Effect of fucoidan during activation of human plasminogen.

Fucoidan [sulfated poly (L-fucopyranose)] was compared with 6-aminohexanoic acid (6-AH) or CNBr-cleaved fibrinogen (CNBr-Fbg) alone or in combination in enhancing the activation of glutamic plasminogen (Glu-Plg) or lysine plasminogen (Lys-Plg) by two-chain tissue plasminogen activator (t-PA) or LMwt-urokinase or by streptokinase. Fucoidan enhanced the t-PA activation of Glu-Plg or Lys-Plg at Plg concentrations greater than 75nM, while stimulation by CNBr-Fbg of t-PA activation followed saturation kinetics of Michaelis-Menton.

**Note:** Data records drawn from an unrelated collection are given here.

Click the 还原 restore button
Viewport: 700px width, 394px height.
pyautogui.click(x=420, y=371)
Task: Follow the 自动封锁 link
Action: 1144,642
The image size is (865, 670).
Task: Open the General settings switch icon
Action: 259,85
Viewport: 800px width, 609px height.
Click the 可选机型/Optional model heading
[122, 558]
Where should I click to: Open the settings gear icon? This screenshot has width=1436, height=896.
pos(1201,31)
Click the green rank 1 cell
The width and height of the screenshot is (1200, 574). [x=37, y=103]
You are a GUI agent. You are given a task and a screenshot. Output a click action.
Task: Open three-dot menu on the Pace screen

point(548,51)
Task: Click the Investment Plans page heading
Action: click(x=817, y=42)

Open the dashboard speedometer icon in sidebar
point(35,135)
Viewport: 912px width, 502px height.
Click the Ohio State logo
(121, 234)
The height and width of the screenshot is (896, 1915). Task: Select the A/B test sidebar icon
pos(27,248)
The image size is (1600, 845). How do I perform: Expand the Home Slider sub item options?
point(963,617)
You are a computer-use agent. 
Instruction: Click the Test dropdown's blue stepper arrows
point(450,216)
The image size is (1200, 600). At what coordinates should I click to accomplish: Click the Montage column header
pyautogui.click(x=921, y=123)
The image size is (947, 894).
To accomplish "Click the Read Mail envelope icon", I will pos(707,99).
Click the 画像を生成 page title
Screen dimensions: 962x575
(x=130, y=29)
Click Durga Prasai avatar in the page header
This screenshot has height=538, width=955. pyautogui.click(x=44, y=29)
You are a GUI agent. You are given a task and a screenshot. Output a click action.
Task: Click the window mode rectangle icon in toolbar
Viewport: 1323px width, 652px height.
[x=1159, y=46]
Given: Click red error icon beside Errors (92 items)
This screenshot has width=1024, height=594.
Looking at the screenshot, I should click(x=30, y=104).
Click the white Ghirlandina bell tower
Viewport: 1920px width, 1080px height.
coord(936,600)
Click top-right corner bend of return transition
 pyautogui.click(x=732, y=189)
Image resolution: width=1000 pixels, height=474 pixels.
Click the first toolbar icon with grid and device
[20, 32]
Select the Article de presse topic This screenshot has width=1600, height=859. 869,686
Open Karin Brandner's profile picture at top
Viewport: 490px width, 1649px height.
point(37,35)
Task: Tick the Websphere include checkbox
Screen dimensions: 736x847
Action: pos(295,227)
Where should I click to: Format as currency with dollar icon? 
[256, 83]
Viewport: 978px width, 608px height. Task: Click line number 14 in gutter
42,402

During t-PA activation of Glu-Plg, a high degree of synergism was observed between 6-AH and fucoidan while the enhancement by CNBr-Fbg was not influenced by fucoidan and was reversed by 6-AH. Fucoidan alone at higher concentrations was effective in enhancing the activation of Glu-Plg by urokinase while the combination of fucoidan and 6-AH showed additive effect in enhancing the activation of Lys-Plg. The activation of Glu-Plg by streptokinase was reversed by fucoidan in a manner similar to that reported for 6-AH. The results are interpreted to suggest that CNBr-Fbg and 6-AH compete with each other for the same lysine binding sites (LBS) on the Plg molecule while fucoidan acted synergistically with 6-AH in enhancing the t-PA activation of Glu-Plg by a different mechanism. The double reciprocal plot for the interaction of Glu-Plg and urokinase also showed a significantly higher affinity between the two in presence of fucoidan.